▶ **Goal**
Return all of the material below line for line, without any changes, and leave out the pictures.

━━━ Material supplied

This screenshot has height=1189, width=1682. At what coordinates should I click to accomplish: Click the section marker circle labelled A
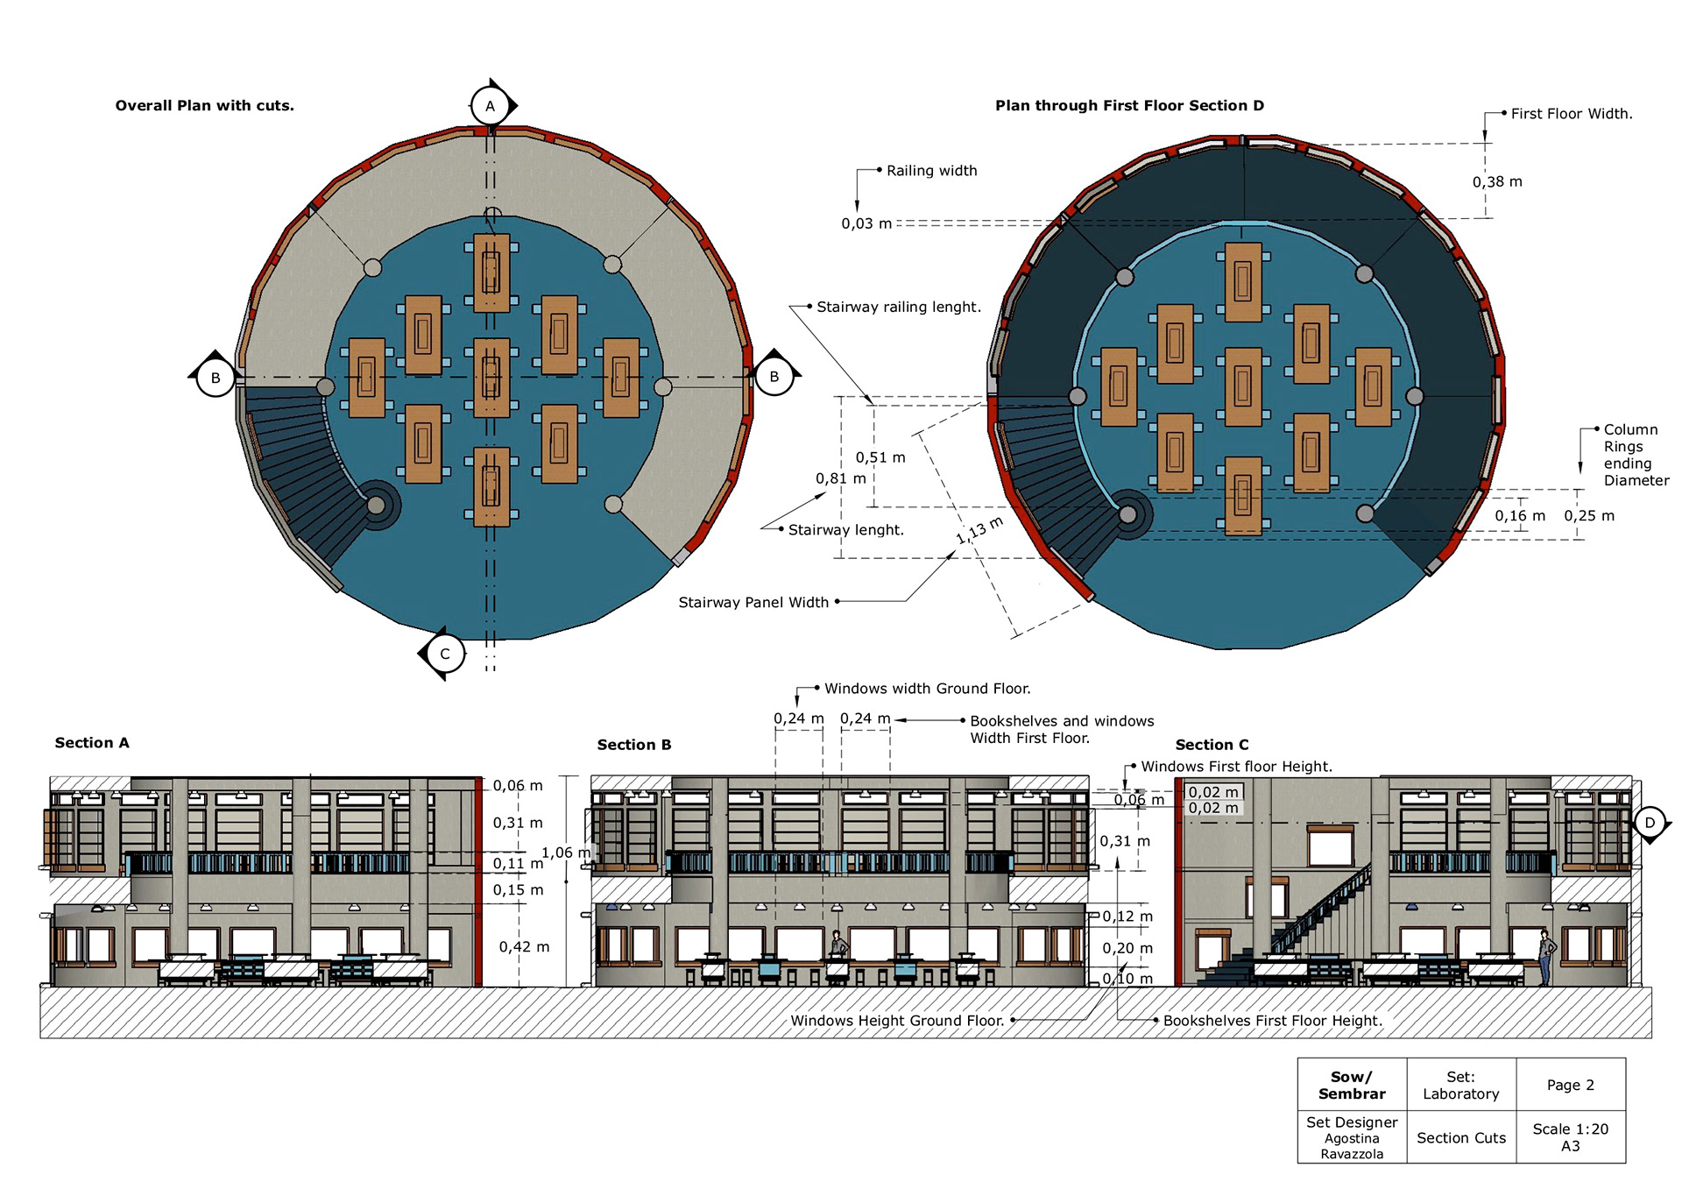pos(490,106)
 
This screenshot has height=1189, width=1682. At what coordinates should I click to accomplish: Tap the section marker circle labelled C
pos(445,654)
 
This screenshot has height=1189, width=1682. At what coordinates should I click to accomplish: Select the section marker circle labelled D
pos(1650,823)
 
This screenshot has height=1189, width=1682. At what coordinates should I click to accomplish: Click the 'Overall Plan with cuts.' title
pos(205,106)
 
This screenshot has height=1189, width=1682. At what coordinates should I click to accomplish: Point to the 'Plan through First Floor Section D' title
pos(1129,106)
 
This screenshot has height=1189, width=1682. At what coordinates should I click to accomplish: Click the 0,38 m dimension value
pos(1497,182)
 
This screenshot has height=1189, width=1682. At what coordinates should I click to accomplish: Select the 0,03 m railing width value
pos(866,223)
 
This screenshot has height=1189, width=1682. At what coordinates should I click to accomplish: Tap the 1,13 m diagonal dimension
pos(979,530)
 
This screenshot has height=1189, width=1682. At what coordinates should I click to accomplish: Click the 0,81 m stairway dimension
pos(841,478)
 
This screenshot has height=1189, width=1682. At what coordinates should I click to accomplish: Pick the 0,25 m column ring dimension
pos(1589,516)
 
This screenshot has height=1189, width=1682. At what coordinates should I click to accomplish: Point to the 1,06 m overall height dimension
pos(566,853)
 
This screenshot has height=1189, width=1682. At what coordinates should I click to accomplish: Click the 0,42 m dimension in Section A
pos(525,947)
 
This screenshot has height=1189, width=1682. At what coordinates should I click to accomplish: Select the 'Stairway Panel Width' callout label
pos(753,603)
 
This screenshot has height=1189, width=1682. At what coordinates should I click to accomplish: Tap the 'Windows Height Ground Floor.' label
pos(897,1021)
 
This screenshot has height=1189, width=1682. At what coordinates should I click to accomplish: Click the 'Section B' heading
pos(634,745)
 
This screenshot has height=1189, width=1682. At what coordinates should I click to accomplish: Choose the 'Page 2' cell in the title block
pos(1571,1085)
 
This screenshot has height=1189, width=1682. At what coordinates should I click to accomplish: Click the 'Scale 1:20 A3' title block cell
pos(1571,1137)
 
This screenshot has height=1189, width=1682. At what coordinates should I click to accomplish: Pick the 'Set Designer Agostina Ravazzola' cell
pos(1352,1137)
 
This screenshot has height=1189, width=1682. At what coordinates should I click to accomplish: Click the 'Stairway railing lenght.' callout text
pos(899,308)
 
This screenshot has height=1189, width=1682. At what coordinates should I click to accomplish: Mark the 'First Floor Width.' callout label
pos(1572,114)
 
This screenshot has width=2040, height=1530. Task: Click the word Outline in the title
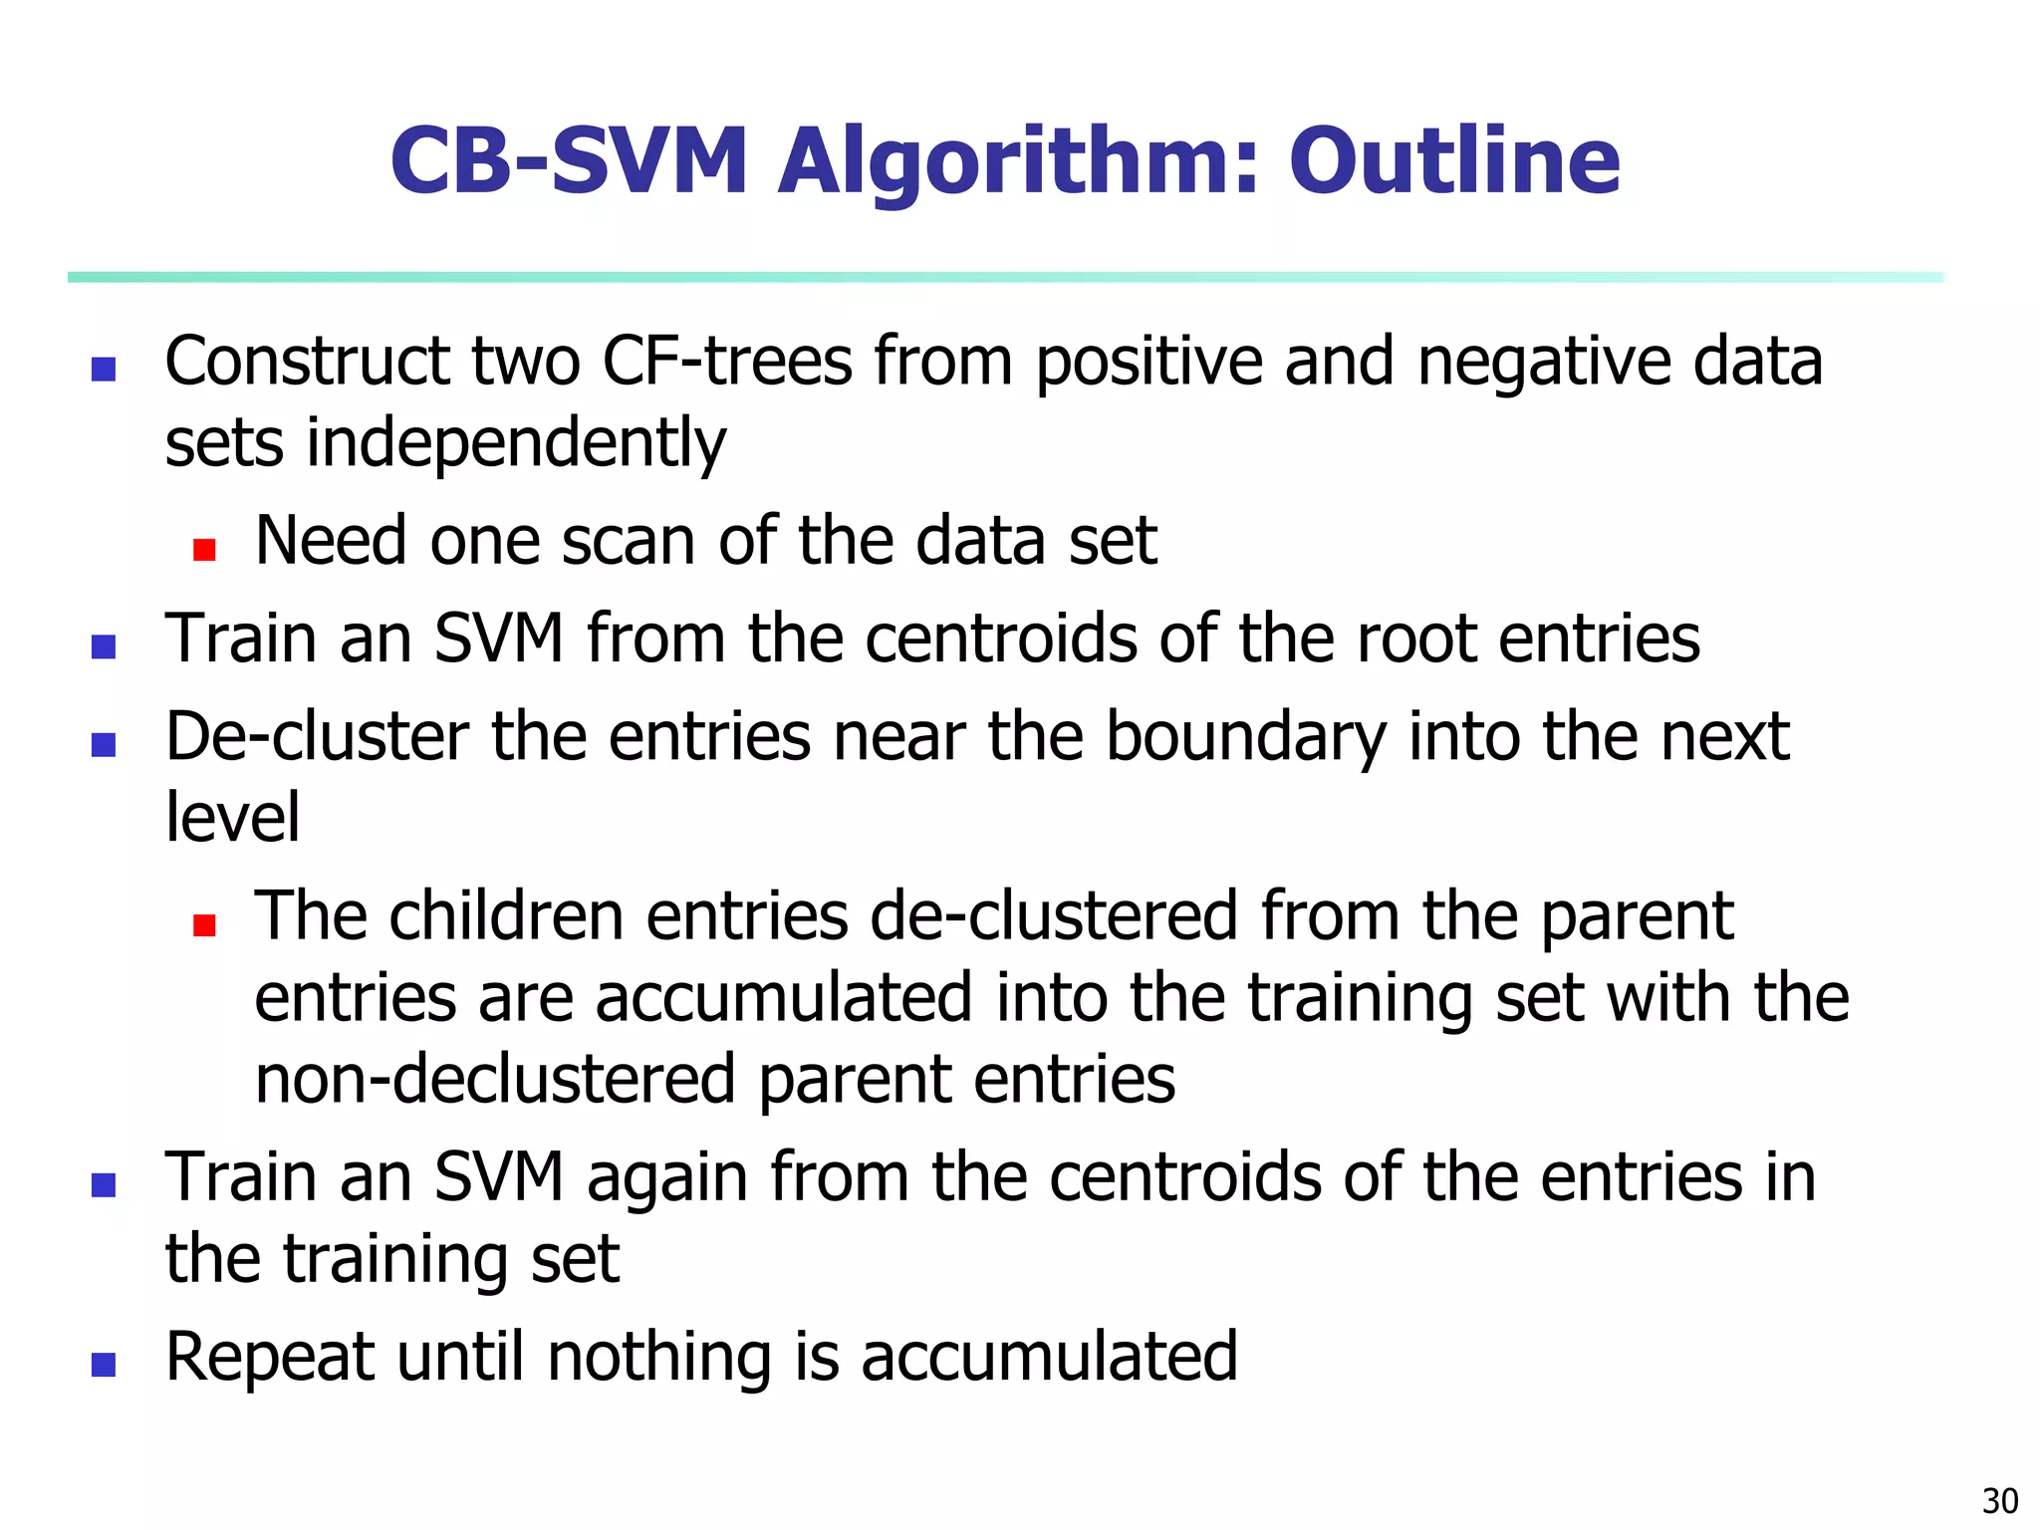point(1454,161)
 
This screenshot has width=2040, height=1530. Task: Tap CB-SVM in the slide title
point(569,161)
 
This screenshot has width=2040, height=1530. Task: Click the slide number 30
point(2000,1500)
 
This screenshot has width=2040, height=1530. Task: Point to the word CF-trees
point(727,361)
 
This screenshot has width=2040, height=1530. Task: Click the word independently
point(515,443)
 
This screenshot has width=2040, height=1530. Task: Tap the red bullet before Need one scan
point(204,550)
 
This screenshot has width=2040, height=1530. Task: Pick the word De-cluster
point(317,737)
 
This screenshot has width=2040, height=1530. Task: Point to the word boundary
point(1246,739)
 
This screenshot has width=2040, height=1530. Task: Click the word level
point(232,818)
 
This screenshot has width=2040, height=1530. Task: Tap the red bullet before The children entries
point(204,926)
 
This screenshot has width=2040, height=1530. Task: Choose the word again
point(666,1179)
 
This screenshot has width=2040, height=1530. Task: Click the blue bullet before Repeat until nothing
point(104,1364)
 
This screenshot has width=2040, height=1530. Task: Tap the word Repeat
point(270,1359)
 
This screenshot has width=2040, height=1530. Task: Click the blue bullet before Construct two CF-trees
point(104,370)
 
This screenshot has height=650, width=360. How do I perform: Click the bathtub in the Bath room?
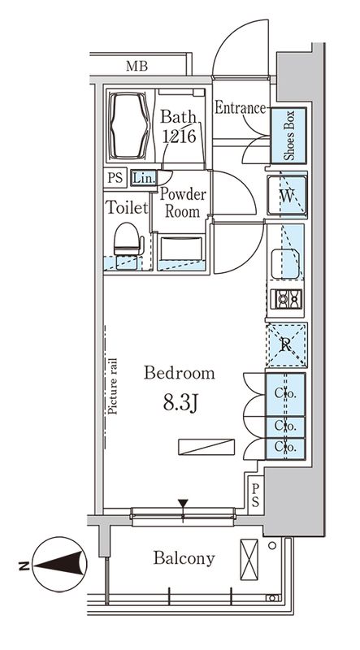[128, 125]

━━━━━━

▶ **Answer below**
This screenshot has height=1189, width=1682. At what coordinates should I click to accomplish: Click the section marker circle labelled A
pos(490,106)
 
This screenshot has height=1189, width=1682. At what coordinates should I click to accomplish: Tap the section marker circle labelled C
pos(445,654)
 
This screenshot has height=1189, width=1682. At what coordinates should I click to accomplish: Select the section marker circle labelled D
pos(1650,823)
 
This screenshot has height=1189, width=1682. At what coordinates should I click to accomplish: Click the 'Overall Plan with cuts.' title
pos(205,106)
 
This screenshot has height=1189, width=1682. At what coordinates should I click to accomplish: Point to the 'Plan through First Floor Section D' title
pos(1129,106)
 
This screenshot has height=1189, width=1682. At what coordinates should I click to accomplish: Click the 0,38 m dimension value
pos(1497,182)
 
This screenshot has height=1189, width=1682. At what coordinates should I click to accomplish: Select the 0,03 m railing width value
pos(866,223)
 
This screenshot has height=1189, width=1682. At what coordinates should I click to accomplish: Tap the 1,13 m diagonal dimension
pos(979,530)
 
This screenshot has height=1189, width=1682. At what coordinates should I click to accomplish: Click the 0,81 m stairway dimension
pos(841,478)
 
This screenshot has height=1189, width=1682. At what coordinates should I click to accomplish: Pick the 0,25 m column ring dimension
pos(1589,516)
 
This screenshot has height=1189, width=1682. At what coordinates should I click to accomplish: Point to the 1,06 m overall height dimension
pos(566,853)
 
This screenshot has height=1189, width=1682. At what coordinates should I click to accomplish: Click the 0,42 m dimension in Section A
pos(525,947)
 
This screenshot has height=1189, width=1682. At what coordinates should I click to accomplish: Select the 'Stairway Panel Width' callout label
pos(753,603)
 
This screenshot has height=1189, width=1682. At what coordinates should I click to accomplish: Tap the 'Windows Height Ground Floor.' label
pos(897,1021)
 
This screenshot has height=1189, width=1682. At what coordinates should I click to accomplish: Click the 'Section B' heading
pos(634,745)
 
This screenshot has height=1189, width=1682. At what coordinates should I click to accomplish: Choose the 'Page 2' cell in the title block
pos(1571,1085)
 
This screenshot has height=1189, width=1682. At what coordinates should I click to accomplish: Click the 'Scale 1:20 A3' title block cell
pos(1571,1137)
 
This screenshot has height=1189, width=1682. At what coordinates should I click to accomplish: Pick the 'Set Designer Agostina Ravazzola' cell
pos(1352,1137)
 
This screenshot has height=1189, width=1682. At what coordinates should I click to accomplish: Click the 'Stairway railing lenght.' callout text
pos(899,308)
 
This screenshot has height=1189, width=1682. At what coordinates should I click to accomplish: Mark the 'First Floor Width.' callout label
pos(1572,114)
 
This screenshot has width=2040, height=1530. Task: Click the word Outline in the title
point(1454,161)
 
This screenshot has width=2040, height=1530. Task: Tap CB-SVM in the slide title
point(569,161)
 
This screenshot has width=2040, height=1530. Task: Click the slide number 30
point(2000,1500)
 
This screenshot has width=2040, height=1530. Task: Point to the word CF-trees
point(727,361)
 
This screenshot has width=2040, height=1530. Task: Click the word independently
point(515,443)
 
This screenshot has width=2040, height=1530. Task: Tap the red bullet before Need one scan
point(204,550)
 
This screenshot has width=2040, height=1530. Task: Pick the word De-cluster
point(317,737)
 
This screenshot has width=2040, height=1530. Task: Point to the word boundary
point(1246,739)
 
This screenshot has width=2040, height=1530. Task: Click the word level
point(232,818)
 
This screenshot has width=2040, height=1530. Task: Tap the red bullet before The children entries
point(204,926)
 
This screenshot has width=2040, height=1530. Task: Choose the word again
point(666,1179)
 
This screenshot has width=2040, height=1530. Task: Click the blue bullet before Repeat until nothing
point(104,1364)
 
This screenshot has width=2040, height=1530. Task: Tap the word Repeat
point(270,1359)
 
This screenshot has width=2040, height=1530. Task: Click the blue bullet before Construct two CF-trees
point(104,370)
 
This screenshot has height=650, width=360. How do I perform: Click the bathtub in the Bath room?
[128, 125]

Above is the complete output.